A google search shows September 27th 1995 to be an entirely uneventful day, except for some unseasonal snow in northern England and Simply Red finally sitting at the top of the singles chart.  That leaves the way clear for it to be remembered as the first day of a truly remarkable venture.  Something was afoot in Guildhall, the medieval headquarters of London’s city government. In committee room 5 of Guildhall, fourteen members of the Court of Common Council, under the chairmanship of the late John Bird, approved the first eleven grants totalling £168,350 from the newly-established Bridge House Estates funding-arm, now known as the City Bridge Trust. Bridge House Estates had existed for 900 years, maintaining and managing five of London’s bridges. Now it was time to expand, to start connecting the capital in an additional way. The mission back then was to provide transport and access to it for elderly and disabled people in Greater London, and for other charitable purposes for the general benefit of the inhabitants of Greater London.

At that time, we all had visions of what the Trust might become, but 25 years later and with grants total approaching a staggering £0.5billion, none of us could have foreseen the reach and impact that the Trust would have.

A few of the early staff, including myself, still work for the Trust. In those early days, I recall much debate about exactly who and what the Trust should be funding.  With such a potentially wide brief for the Trust, setting the ground rules early was vital to our success.  Thorny questions such as ‘who qualifies as an inhabitant of London’ and, ‘should the Trust’s scheme fund the large national institutions that happen to be located in London’…Or what about charities around the country that benefit Londoners – Inverness Mountain Rescue probably comes to the aid of the occasional Islington resident? Many hours were spent resolving these knotty problems, coming to a consensus through discussion and recognising that we had to make some hard decisions.  Then, as now, saying “No” can be difficult.  But we knew that we were laying the ground rules for the future, so we had to do what was right.

And it was important back then to establish our place in the world of charitable trusts and foundations, a place traditionally quite mysterious, with philanthropic monies often bestowed from behind closed doors.  From the outset, we did things differently: engaging openly with potential applicants; always visiting an organisation before recommending a grant; giving funding presentations and roadshows; consulting on programme development; the Committee agreeing to hold its meetings in public – and yes, people came to watch.  We were open, visible and accessible.  Common practice now, but it wasn’t back then.

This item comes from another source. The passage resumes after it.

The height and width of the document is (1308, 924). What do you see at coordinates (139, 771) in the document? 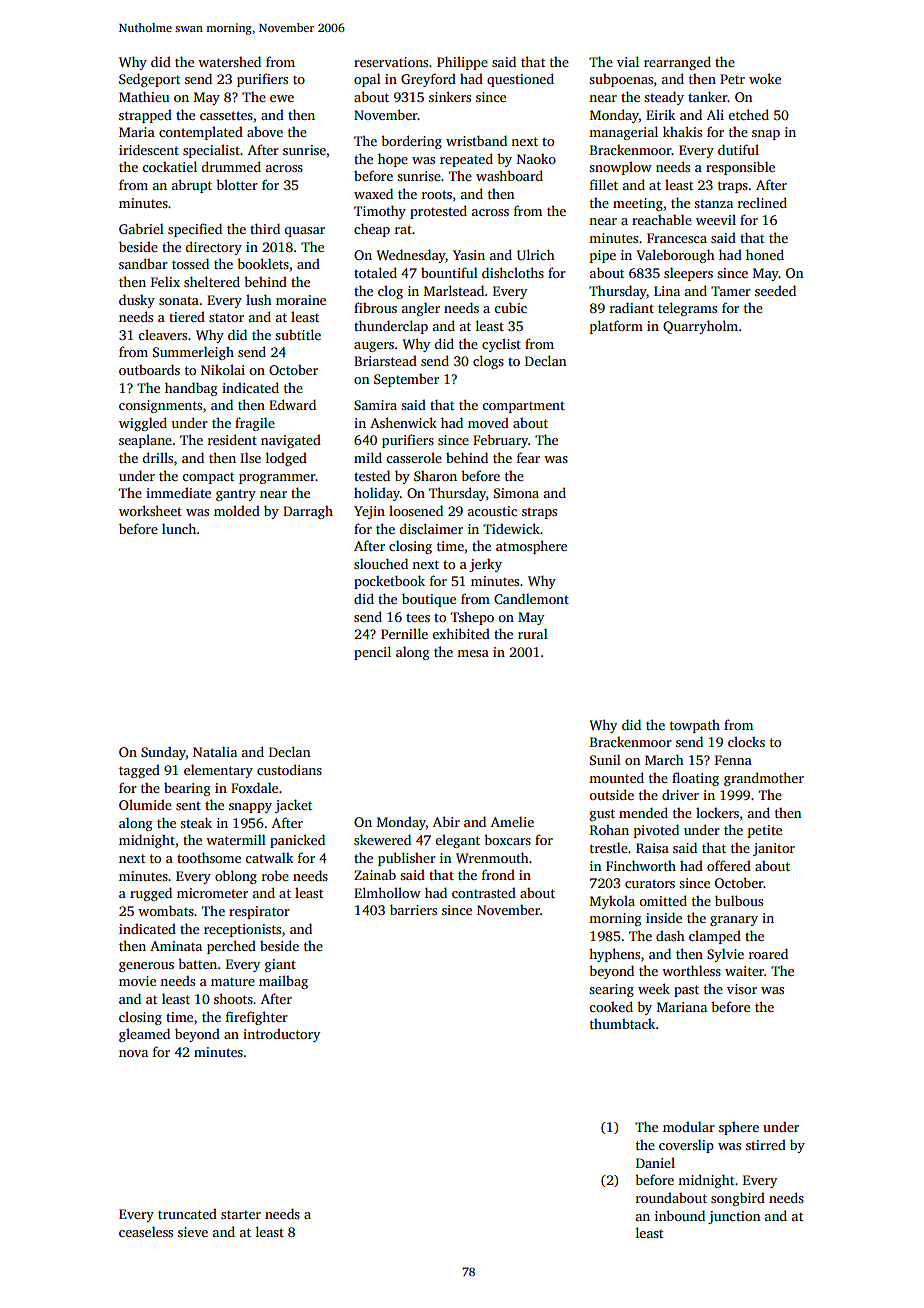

In that first committee meeting, 25 years ago, the Committee approved just 11 grants, totalling £168,350; the first grant awarded was one of £18,000 to Sign, the mental health and deafness charity for a minibus. The committee declined 40 others, with a potential value of £1,478,260. We’ve got better since then at being clear about our mission and vision, putting learning and impact right at the heart of what we do, attracting a good spread of applications. We’ve made the process of applying for a grant easier. We know our funded organisations and fellow foundations better, which means we have greater understanding, collaboration and peer reflection. We will continue learning and getting better at what we do, making more impact as we strive to make this great capital city fairer and more equal, with less people living in the margins, out of reach.

Since that day, 25 years ago, we have spent £445m on 8542 grants. We know that the fantastic organisations we fund and collaborate with have contributed to making huge positive impact on the lives of many Londoners.